São poucos os que admitem que quase nada será como antes. É mais fácil viver o presente. Até porque tudo pode mudar de um momento para o outro. Escasseiam os que reconhecem que o antigo ‘normal’ já quase não existe. Resistimos a equacionar outro modo de vida porque o desconhecido assusta-nos e obriga-nos a sair da nossa zona de conforto. Preferimos acreditar que o mundo está à nossa espera tal como era, intacto. É importante confiar que vai correr tudo bem. Às vezes um placebo é mais eficaz que um antibiótico. Basta crer. A fé move montanhas.

A pandemia deixou-nos órfãos de afetos, de abraços, de aconchego. Os laços intergeracionais foram bruscamente interrompidos. As crianças ficaram sem escola, sem amigos, sem professores. E pior ainda, sem brincadeira nem recreio. Os doentes crónicos tornaram-se invisíveis e ir ao dentista passou a ser missão (quase) impossível. Já são muitas as pessoas que perderam o emprego e outras serão forçadas a mudar de rumo. Certas profissões deixarão de existir e surgirão novas. O futuro é agora e tudo é efémero.

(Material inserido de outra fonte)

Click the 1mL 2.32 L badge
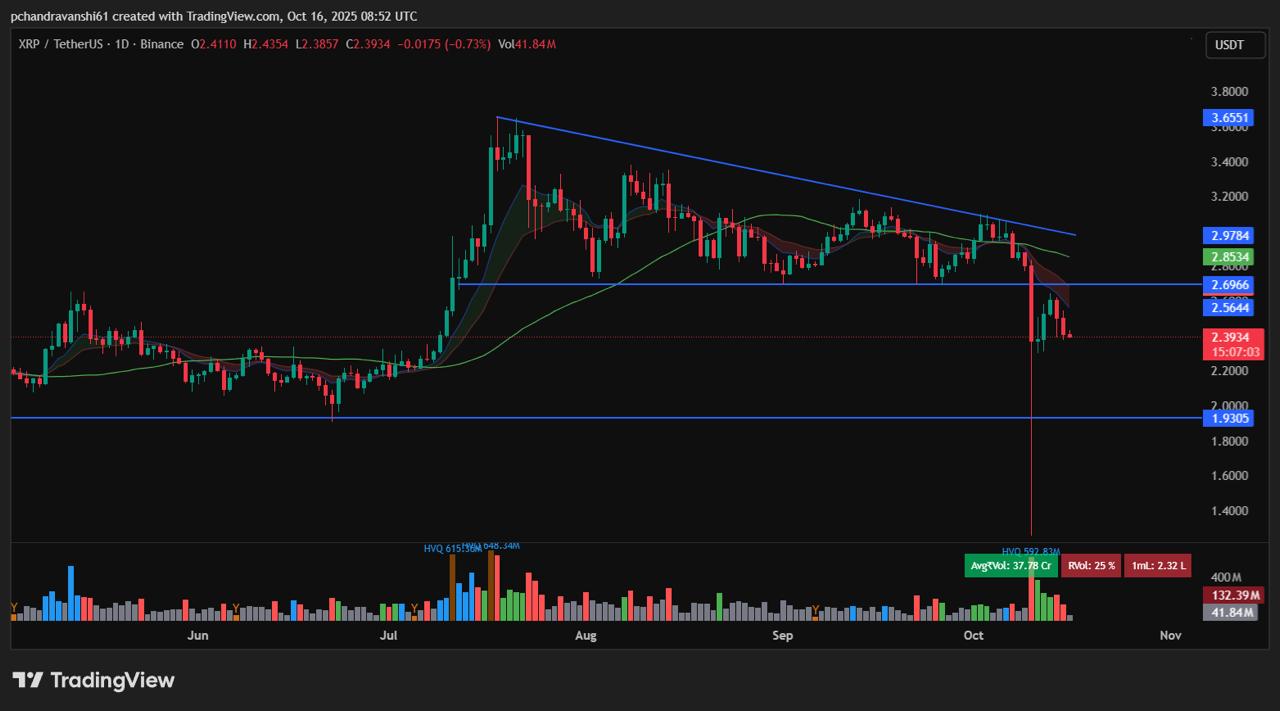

A vida continua, mas as feridas mais dolorosas permanecem invisíveis e vão demorar tempo a cicatrizar. É mais fácil pedir ajuda para comer que admitir que o nosso espírito está debilitado. Os nervos estão à flor da pele, a paz interior foi abalada e este vírus é o álibi perfeito para todos os males da sociedade contemporânea. A partir de agora, é tudo culpa da covid. Para alguns, dar a volta por cima exige um esforço demasiado elevado. E o mau da fita está mesmo à mão de semear.

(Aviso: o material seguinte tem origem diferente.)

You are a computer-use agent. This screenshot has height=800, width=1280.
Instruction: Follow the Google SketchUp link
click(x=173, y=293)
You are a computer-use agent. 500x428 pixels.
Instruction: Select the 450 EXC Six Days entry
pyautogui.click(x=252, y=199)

Recomeçar, renovar, reinventar, reciclar. A mudança não me assusta. Sou nómada por natureza. E otimista também. Já vivi em tantas casas que perdi a conta. Saint-Malo é apenas mais uma passagem. A cité corsaire, em tempos habitada por piratas reconhecidos pelo próprio rei, é única e autêntica. O seu clima rude forjou personalidades fortes de marinheiros e navegadores. Daqui saiu a primeira expedição à Terra Nova (Canadá) liderada por Jacques Cartier. Nesta cidade, banhada pela Mancha e onde há quase mais praias que pessoas, aprendi a ouvir o silêncio e a seguir o vento que vem, muitas vezes, do Mont Saint-Michel, esse lugar mágico. Deixei de levar a vida tão a sério há algum tempo e planos só mesmo a curto prazo. Este vírus veio dar-me razão. A vida é feita de imprevistos. E ainda bem. Se for para ficar, ficaremos. Se o nosso destino for soltar amarras e partir, partiremos. Não é por acaso que o meu melhor amigo, que é alemão, me chama ‘a malinha pronta’.